İş cinayetleri işçilerin canını almaya devam ediyor. İstanbul İşçi Sağlığı ve İş Güvenliği Meclisi’nin açıkladığı Ocak ayı raporuna göre, Ocak ayında en az 82 işçi hayatını kaybetti. 82 işçiden 5’i çocuk, 2’si kadın ve 7’si göçmen işçiydi.
Geçtiğimiz ay boyunca işçi ölümleri en çok inşaat, taşımacılık, belediye-genel işler ve ağaç-kâğıt işkollarında meydana geldi. İnşaat sektöründe kış ayı olmasına rağmen 21 işçi yaşamını yitirdi. Taşeronlaştırmanın yaygın, çalışma koşullarının sağlıksız olduğu taşımacılık işkolunda, yollar gerektiği gibi yapılmadığı için sık sık iş kazaları meydana geliyor. Bu nedenle bu işkolunda 12 işçi hayatını kaybetti. Geri dönüşüm ve ev içi çalışmada 10 işçi, Ağaç-kâğıt işkolunda ise 10 işçi patronların kâr hırsından dolayı can verdi.
Yaşamını yitiren 5 çocuk işçiden en küçüğü 6 yaşındaki Yücel Arı, Bursa-Yıldırım’da ailesine yardımcı olmak için yine çocuk işçi olan ağabeyleriyle birlikte karton toplarken, kamyonetin altında kalarak hayatını kaybetti. 13 yaşındaki İbrahim Bozkurt demir parçaları toplamak için girdiği bir inşaatta içi su dolu bir havuzun içine düşerek hayatını kaybetti. 17 yaşındaki Mehmet Öztürk koyun otlatırken yaban domuzu saldırısına uğradı. 17 yaşındaki Serdar Özdemir, Ulusoy firmasına ait bir otobüste muavinlik yaparken, geçirdiği trafik kazasında hayatını kaybetti. Bir akaryakıt istasyonunda garson olarak çalışan 17 yaşındaki Osman Avcı, istasyon önünde meydana gelen zincirleme trafik kazasında yaralılara yardım etmek isterken bir aracın çarpmasıyla hayatını kaybetti.

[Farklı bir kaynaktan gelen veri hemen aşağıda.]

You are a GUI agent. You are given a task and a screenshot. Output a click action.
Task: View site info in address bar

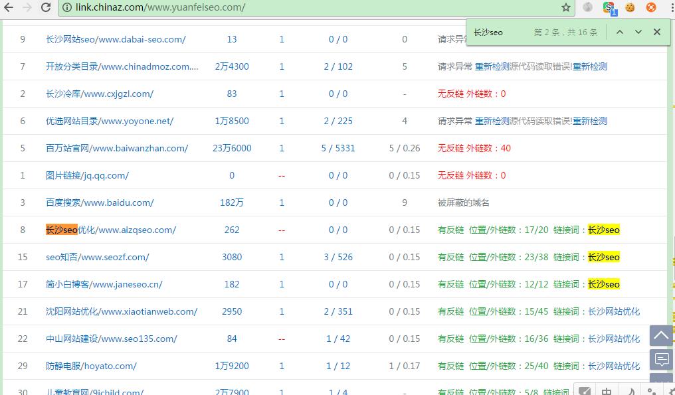pyautogui.click(x=68, y=7)
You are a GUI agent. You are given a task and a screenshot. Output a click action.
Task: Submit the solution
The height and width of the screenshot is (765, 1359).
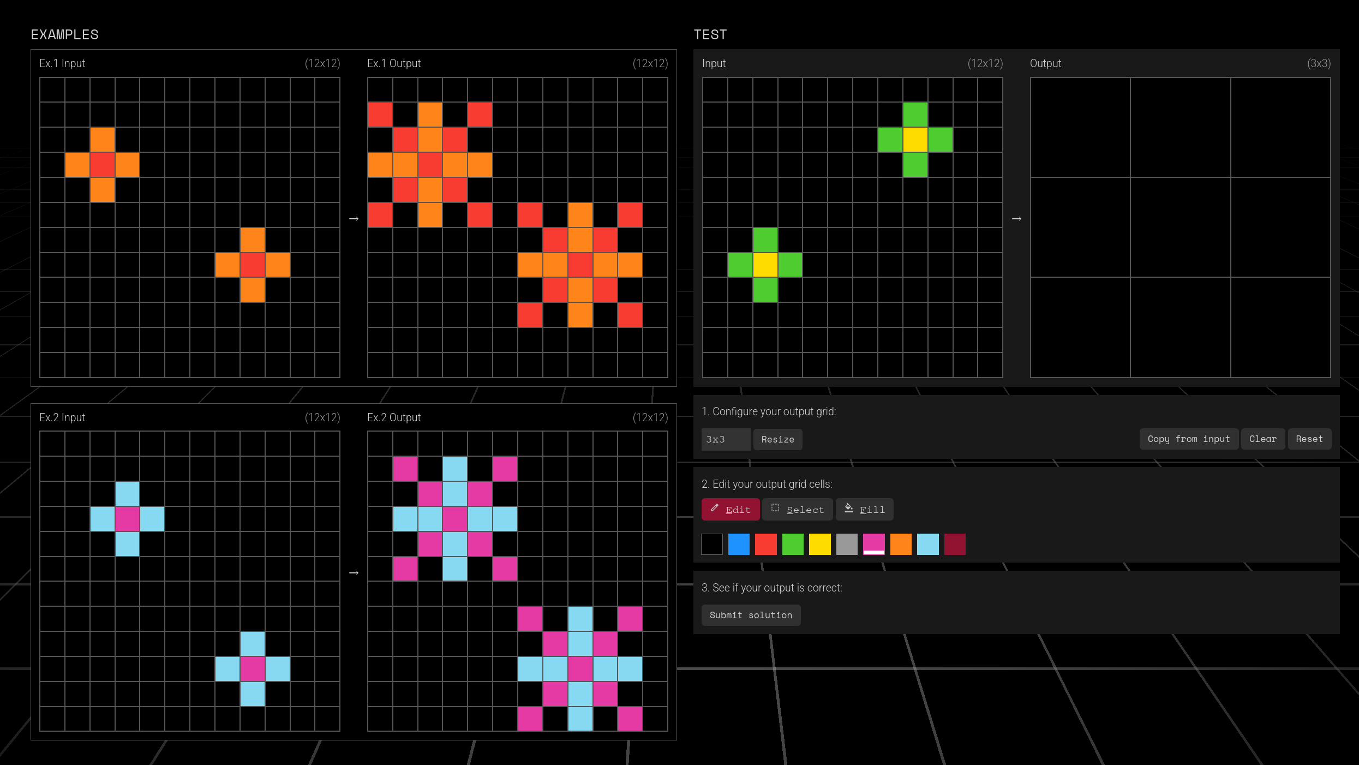(751, 615)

Yaşamını yitiren 2 kadın işçiden 37 yaşındaki elektrik teknisyeni Figen Budak, Kayseri Yahyalı’da HES tribünündeki arıza tamirinden şantiyeye dönerken, aracın şarampole yuvarlanması sonucu hayatını kaybetti. 38 yaşındaki Türkmenistanlı göçmen işçi Inna Zubakova, annesine ve üniversitede okuyan oğluna bakmak için Türkiye’ye gelerek Adana Yüreğir’de yaşlı bir hastaya bakıcılık yapıyordu. Zubakova, sabah 06.00’da kahvaltı hazırladığı sırada kalp krizi geçirerek hayatını kaybetti.

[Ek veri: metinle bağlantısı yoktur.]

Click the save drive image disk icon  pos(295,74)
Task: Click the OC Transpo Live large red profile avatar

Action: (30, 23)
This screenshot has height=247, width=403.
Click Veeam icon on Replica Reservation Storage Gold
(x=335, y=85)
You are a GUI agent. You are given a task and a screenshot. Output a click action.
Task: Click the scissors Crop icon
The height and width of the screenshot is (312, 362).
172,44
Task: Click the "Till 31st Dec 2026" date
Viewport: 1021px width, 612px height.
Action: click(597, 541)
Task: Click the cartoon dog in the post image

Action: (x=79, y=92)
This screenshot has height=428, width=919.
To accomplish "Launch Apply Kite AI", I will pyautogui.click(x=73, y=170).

İşçi Sağlığı ve İş Güvenliği Meclisi’nin raporunda, her türlü iş güvencesinden yoksun olan ve İş Sağlığı ve Güvenliği Yasası’na dâhil edilmeyen ev işçilerinin çalışma koşullarına da dikkat çekildi. Ev hizmetlerinde çalışan işçilerin 6331 sayılı yasaya dâhil edilmesi ve çalışma koşullarına insani standartlar getirilmesi talep edildi.
Göçmen işçiliğin Türkiye’de hızla arttığına dikkat çekilen raporda, emek örgütlerine ‘göçmen işçiler ücretleri düşürüyor’ yaygarası yapmak ve dışlamak yerine, Güney Kore Sendikalar Konfederasyonu’nun yaptığı gibi bir göçmen işçi politikası geliştirmeye ve onları örgütleme çağrısı yaptı.
Raporda son birkaç yıl içinde Ocak ve Şubat aylarında meydana gelen iş cinayetlerinde hayatını kaybeden işçiler anıldı. 24 Şubat 2012’de Kozan Gökdere Köprü Barajı ve Hidroelektrik Santrali’nin tünel kapağının patlaması sonucunda sulara kapılarak hayatını kaybeden ve cenazeleri bulunamayan 10 işçi de anıldı.
Rapor şu vurguyla son buldu: “İş cinayetlerinin sorumlusu devlet ve sermayedir. Yaşanan her işçi ölümünde adalet sağlanmalı ve sorumlular en ağır biçimde cezalandırılmalıdır… Bir mezar taşı bile olmayan işçi kardeşlerimizin cenazelerini istiyoruz!”